How to complete this task: Exactly reproduce each entry, leaving out nothing.

(Stored items)
--- START ---
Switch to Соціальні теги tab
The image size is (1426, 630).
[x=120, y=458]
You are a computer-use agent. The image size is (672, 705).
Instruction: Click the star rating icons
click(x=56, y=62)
--- END ---
Exercise output:
Switch to Соціальні теги tab
The image size is (1426, 630).
[x=120, y=458]
You are a computer-use agent. The image size is (672, 705).
Instruction: Click the star rating icons
click(x=56, y=62)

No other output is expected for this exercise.